Listed entries below:

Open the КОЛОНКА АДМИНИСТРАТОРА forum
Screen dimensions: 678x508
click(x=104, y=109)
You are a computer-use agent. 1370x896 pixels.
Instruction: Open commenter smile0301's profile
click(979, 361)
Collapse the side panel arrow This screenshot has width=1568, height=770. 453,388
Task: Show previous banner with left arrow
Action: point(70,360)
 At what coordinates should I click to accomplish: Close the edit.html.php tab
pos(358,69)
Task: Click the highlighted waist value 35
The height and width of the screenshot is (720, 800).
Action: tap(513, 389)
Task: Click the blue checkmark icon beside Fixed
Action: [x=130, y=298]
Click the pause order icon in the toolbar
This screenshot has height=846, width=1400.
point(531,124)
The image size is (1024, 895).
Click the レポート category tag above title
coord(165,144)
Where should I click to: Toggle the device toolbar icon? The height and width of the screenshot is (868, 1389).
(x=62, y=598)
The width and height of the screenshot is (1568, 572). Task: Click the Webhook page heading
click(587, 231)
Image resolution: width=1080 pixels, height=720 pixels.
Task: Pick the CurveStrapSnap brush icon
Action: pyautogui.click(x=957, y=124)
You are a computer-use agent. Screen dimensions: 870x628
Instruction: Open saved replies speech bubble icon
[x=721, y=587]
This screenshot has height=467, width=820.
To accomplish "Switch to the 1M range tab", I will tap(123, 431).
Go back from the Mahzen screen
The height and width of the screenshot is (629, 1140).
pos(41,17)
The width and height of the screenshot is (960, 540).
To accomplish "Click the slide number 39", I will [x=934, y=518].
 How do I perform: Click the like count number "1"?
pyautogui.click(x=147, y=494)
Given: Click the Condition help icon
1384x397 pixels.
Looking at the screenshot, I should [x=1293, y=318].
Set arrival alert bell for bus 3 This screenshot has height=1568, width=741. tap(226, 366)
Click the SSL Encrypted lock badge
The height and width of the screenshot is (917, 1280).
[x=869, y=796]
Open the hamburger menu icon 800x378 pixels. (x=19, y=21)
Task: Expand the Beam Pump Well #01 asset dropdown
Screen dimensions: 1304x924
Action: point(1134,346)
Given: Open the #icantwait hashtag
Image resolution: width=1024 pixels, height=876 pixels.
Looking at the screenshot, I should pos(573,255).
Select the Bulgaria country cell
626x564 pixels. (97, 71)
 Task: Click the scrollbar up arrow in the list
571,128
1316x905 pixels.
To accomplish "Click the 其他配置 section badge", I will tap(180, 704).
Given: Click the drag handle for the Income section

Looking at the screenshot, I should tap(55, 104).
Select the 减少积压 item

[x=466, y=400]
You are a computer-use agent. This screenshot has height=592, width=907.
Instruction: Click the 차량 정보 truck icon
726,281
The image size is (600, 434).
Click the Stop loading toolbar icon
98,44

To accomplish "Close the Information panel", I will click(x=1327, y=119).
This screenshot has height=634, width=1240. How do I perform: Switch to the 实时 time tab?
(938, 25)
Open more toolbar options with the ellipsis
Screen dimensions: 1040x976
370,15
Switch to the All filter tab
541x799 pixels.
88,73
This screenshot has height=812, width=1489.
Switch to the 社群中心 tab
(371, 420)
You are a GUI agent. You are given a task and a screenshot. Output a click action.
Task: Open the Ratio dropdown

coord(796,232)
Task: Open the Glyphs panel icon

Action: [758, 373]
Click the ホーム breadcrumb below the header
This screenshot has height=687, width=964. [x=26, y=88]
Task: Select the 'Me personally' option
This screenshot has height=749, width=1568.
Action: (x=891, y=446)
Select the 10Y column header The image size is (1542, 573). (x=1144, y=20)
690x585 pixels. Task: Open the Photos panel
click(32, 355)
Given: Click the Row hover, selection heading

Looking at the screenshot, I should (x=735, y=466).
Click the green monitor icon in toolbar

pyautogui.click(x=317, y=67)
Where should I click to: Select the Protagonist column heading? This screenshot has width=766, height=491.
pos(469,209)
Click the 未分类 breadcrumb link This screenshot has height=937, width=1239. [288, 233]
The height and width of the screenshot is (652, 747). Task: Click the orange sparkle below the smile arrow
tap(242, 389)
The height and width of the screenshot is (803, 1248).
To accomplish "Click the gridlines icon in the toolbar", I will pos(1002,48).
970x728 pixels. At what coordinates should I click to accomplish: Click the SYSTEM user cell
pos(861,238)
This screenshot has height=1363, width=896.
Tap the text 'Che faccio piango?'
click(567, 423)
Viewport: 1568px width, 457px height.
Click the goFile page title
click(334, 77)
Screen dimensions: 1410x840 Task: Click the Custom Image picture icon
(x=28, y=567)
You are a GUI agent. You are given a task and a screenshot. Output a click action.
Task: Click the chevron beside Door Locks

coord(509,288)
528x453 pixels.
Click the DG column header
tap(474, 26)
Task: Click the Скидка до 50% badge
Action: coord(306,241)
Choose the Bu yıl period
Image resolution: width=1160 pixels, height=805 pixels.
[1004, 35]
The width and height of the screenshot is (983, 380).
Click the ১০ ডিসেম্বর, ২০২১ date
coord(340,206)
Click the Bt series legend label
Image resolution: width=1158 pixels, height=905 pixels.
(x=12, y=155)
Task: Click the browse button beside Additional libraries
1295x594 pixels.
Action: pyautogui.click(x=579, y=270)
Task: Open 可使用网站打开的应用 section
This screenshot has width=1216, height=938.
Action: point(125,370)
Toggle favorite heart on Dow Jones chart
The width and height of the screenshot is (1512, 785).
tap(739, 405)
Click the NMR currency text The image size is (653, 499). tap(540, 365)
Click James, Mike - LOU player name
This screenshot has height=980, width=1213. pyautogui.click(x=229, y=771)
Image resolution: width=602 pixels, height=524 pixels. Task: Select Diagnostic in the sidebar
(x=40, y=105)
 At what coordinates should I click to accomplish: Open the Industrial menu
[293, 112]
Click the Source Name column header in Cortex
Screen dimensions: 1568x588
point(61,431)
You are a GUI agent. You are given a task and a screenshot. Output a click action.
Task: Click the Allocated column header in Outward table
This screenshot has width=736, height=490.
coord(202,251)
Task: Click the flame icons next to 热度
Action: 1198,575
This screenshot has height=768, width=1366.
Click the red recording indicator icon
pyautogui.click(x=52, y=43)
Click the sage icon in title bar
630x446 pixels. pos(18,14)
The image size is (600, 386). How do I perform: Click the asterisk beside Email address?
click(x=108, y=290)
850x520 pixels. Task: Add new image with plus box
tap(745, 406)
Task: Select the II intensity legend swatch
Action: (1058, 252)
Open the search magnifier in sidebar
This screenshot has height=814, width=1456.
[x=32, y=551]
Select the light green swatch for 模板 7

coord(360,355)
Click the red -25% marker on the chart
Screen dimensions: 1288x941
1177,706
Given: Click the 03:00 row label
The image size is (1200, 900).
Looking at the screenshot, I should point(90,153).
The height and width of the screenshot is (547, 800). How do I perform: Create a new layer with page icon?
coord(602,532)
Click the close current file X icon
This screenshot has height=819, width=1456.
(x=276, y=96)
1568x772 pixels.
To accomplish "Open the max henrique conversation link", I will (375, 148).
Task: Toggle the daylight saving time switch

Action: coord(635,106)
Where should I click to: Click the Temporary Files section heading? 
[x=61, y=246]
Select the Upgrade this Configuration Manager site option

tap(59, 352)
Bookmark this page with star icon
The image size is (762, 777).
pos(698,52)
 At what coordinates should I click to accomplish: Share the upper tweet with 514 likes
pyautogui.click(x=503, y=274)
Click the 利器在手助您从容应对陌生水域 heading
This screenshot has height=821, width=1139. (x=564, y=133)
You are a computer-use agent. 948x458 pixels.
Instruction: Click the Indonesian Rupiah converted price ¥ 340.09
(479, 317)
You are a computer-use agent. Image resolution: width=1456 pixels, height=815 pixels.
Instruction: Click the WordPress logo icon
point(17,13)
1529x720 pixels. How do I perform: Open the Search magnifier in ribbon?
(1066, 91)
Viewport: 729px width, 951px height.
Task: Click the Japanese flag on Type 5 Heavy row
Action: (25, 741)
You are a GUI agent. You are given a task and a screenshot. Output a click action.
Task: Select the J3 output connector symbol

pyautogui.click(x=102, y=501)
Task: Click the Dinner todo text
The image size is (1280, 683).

End of Listed entries.

:: What needs to be done ::
Keeping every character as it is, restate the lines above that run from the line with "Click James, Mike - LOU player name" through the line with "Task: Click the Allocated", both included, and nothing else.

:: Exercise output ::
Click James, Mike - LOU player name
This screenshot has height=980, width=1213. pyautogui.click(x=229, y=771)
Image resolution: width=602 pixels, height=524 pixels. Task: Select Diagnostic in the sidebar
(x=40, y=105)
 At what coordinates should I click to accomplish: Open the Industrial menu
[293, 112]
Click the Source Name column header in Cortex
Screen dimensions: 1568x588
point(61,431)
You are a GUI agent. You are given a task and a screenshot. Output a click action.
Task: Click the Allocated column header in Outward table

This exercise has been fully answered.